Senators raised concerns with the project management fee, which some believe had been excessive and led some departments not to pursue other needed maintenance projects.

Dudley said the fee was incurred to make sure Facilities Management staff are paid for their work. Some departments had canceled projects after they started. Individual units navigated funding through chairs and deans or worked with departments to split the cost on deferred maintenance projects.

The next question asked about the University’s response to crime. After a student was accused of attacking a group of students with a Molotov-style cocktail on Sept. 10, the University received criticism for its uncoordinated response in notifying campus—notably from the Gender Equity Caucus, who published a statement calling for better clarity in campus alerts and highlighting other cases of violence against women in the University community.

Jackson said communications were sent as soon as possible. When the email first went out, the individual was already apprehended.

“There’s always things we can do better in any of these areas,” Jackson said.

He specified he and Murray State Police Chief Jeff Gentry were assessing the weapons policy, which hasn’t been changed in the past couple years, for improvements.

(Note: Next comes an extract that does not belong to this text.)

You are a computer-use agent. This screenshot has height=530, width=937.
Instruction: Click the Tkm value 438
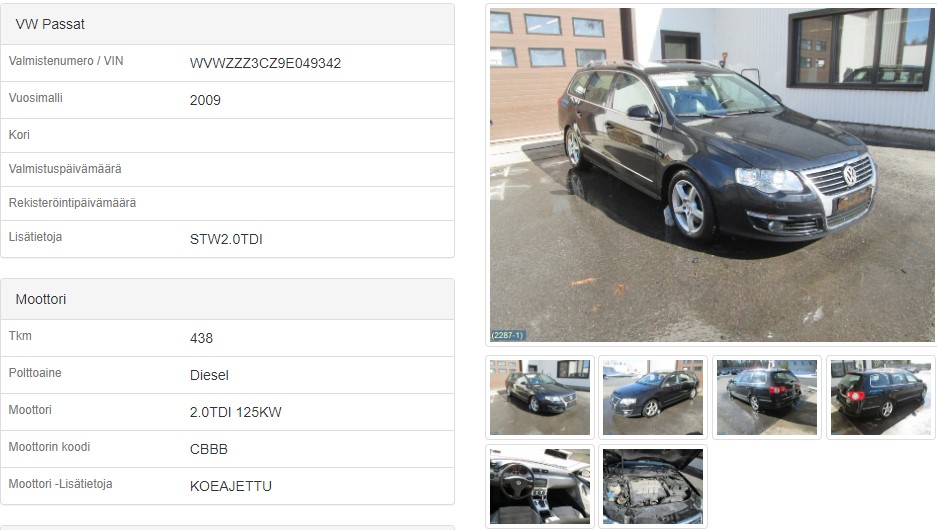click(x=201, y=338)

Senate members have also noticed public safety officers accessing classrooms and other locked spaces outside of operating hours, seemingly without cause.

“Our police officers can go in any building and any room at any time if they have suspicions of issues that are going on,” Jackson said. “It’s to keep us safe on this campus, so they have the ability to do that.”

Another question was raised about the concern of the recent loss of many high-achieving junior faculty.

Jackson said he’s concerned by the statement. However, he said he looked at six years of information, and last year, 18 faculty members retired, and the six-year average is about 15.

There were 22 resignations, and the six-year average is 19.

He looked at the ages of those leaving as well—in the 20-30 age range, one person left. In the 30-40 age range, 10 left, which is around the average.

A member asked for rationale concerning the change in the audit date.

Jackson said the University ran out of federal financial aid compliance. All other Kentucky schools’ deadlines to audit were the last day to add classes because of financial aid reasons as well.

In spring 2022, department chairs, undergraduate studies committee, graduate studies committee and academic council approved this change.

Faculty Senate addresses intragroup issues

Faculty Senate President David Roach announced a Constitutional Convention will be held at 2:30 p.m. on Dec. 6.

The convention will  vote  on amendments for the Faculty Senate’s constition.

Three amendments will be voted on: 

  • Amendment 1, which would create a sixth at-large senator representative for instructors only
  • Amendment 2, which would create three new senate seats for officers
  • Amendment 3, which would extend the faculty senate officer term to two or three years

The University said students who park on campus for Greek Life events can work with Parking Services to fill out requests for these events in order to not get ticketed.

Dudley said she did not believe parking for faculty would be increased.

The next Faculty Senate meeting will be on Dec. 5.